*** Data shown

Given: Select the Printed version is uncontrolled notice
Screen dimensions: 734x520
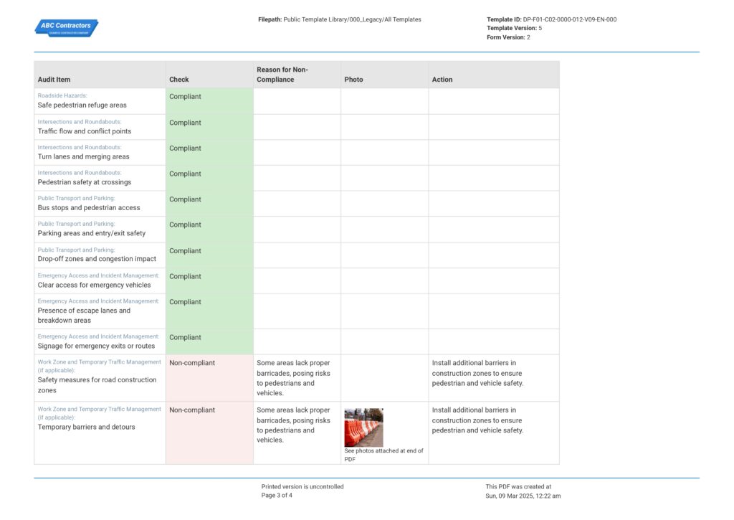Looking at the screenshot, I should (x=302, y=486).
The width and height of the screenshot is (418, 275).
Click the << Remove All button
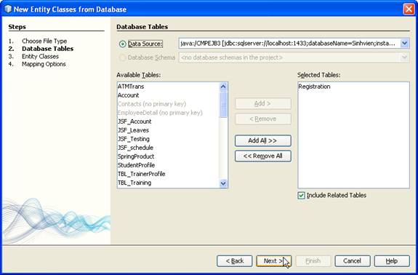click(x=263, y=156)
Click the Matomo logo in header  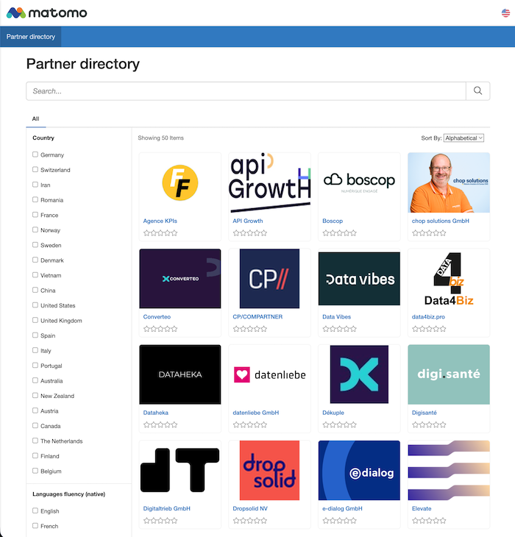coord(47,13)
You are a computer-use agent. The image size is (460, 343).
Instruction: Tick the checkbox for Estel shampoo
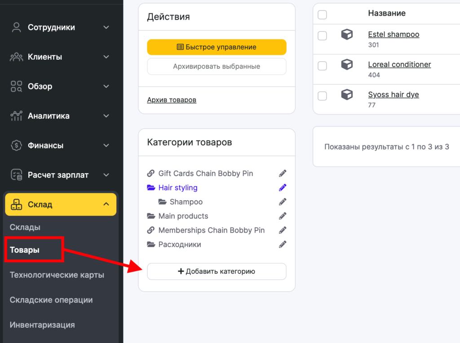coord(322,36)
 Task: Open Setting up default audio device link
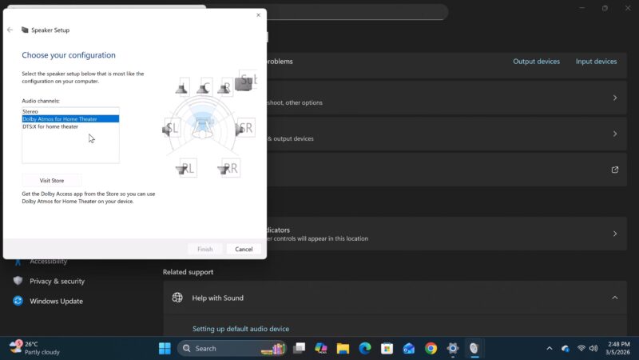point(240,329)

******

Prompt: Extract word for word every line from the line that contains "You are a computer-use" to the final line of the data, both included, and nothing else; skip the pictures.

Response area:
You are a computer-use agent. The image size is (460, 343).
Instruction: Tick the checkbox for Estel shampoo
coord(322,36)
 Task: Open Setting up default audio device link
point(240,329)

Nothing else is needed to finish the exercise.